▶ _TEXT SEGMENT_
Writing in the Gaelic Irish language first appeared around the time St Patrick introduced Christianity to Ireland in the 5th century. As Latin was the language of communication within the Church, most early writing was in Latin and the writers were most often priests or monks. The Gaelic written alphabet used in Irish literature is an adapted form of the Latin alphabet.
The traditional Irish alphabet is basically an adaptation of the Latin alphabet and was used commonly in Ireland until the middle of the last century. You can still see it on some signs and public notices in Ireland and on shop signs. It really consists of 18 letters, similar to the Scottish Gaelic alphabet. The Gaelcló font that is used below includes the other 8 letters, so I have included them in parentheses.
Today people write and type Irish Gaelic with the standard Latin alphabet. The Irish alphabet uses 24 of the 26 letters of the English alphabet, as opposed to the original number of 18. That said, there are few words with j, k, v, x, y or z, and the ones which do exist are generally words incorporated from English. Examples include zú (zoo), vóta (vote), yóyó (yo-yo).
While I am open to correction, there are no examples of words with the letter 'q' as they are generally handled by using the hard Irish 'c'. The letter 'c' in Gaelic is pronounced as the English 'k'. So, for example, the country 'Qatar' is translated as 'Catar' and pronounced similarly.

▶ _RECORDED DATA_
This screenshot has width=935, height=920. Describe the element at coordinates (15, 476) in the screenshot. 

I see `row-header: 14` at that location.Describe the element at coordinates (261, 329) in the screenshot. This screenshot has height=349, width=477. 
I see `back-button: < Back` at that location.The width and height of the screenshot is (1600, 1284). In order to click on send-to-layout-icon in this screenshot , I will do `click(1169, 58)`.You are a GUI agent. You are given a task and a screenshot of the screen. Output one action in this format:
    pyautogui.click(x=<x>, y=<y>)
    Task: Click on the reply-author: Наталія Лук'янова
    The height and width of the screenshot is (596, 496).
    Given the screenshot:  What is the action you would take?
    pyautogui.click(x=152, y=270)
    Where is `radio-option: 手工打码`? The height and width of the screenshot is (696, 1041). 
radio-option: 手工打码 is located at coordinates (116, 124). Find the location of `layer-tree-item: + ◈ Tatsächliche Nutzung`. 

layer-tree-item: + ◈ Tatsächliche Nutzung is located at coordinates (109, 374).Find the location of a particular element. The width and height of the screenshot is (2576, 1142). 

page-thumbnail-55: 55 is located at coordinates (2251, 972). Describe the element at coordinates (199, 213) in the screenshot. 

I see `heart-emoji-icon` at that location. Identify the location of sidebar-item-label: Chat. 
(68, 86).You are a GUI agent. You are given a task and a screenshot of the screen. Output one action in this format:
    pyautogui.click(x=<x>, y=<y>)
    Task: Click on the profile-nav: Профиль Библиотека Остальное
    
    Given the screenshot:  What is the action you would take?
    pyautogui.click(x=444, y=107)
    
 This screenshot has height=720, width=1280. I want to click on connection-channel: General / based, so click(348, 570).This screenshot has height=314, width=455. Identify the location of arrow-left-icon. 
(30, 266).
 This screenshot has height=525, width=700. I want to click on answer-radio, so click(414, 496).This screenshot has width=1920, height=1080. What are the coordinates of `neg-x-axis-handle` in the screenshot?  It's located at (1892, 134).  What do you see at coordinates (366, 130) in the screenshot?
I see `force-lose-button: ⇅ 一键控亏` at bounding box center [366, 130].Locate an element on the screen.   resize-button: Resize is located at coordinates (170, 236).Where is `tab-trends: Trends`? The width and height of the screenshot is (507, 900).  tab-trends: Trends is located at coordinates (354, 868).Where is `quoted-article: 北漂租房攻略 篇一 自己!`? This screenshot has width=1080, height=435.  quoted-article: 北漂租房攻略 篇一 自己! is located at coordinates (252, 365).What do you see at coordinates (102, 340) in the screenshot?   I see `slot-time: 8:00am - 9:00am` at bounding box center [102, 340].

▶ _YOUR TASK_
Please write out, word for word, the part of the Irish alphabet text above starting with "Today people write" and going on through "(vote), yóyó (yo-yo).".

▶ _ANSWER BELOW_
Today people write and type Irish Gaelic with the standard Latin alphabet. The Irish alphabet uses 24 of the 26 letters of the English alphabet, as opposed to the original number of 18. That said, there are few words with j, k, v, x, y or z, and the ones which do exist are generally words incorporated from English. Examples include zú (zoo), vóta (vote), yóyó (yo-yo).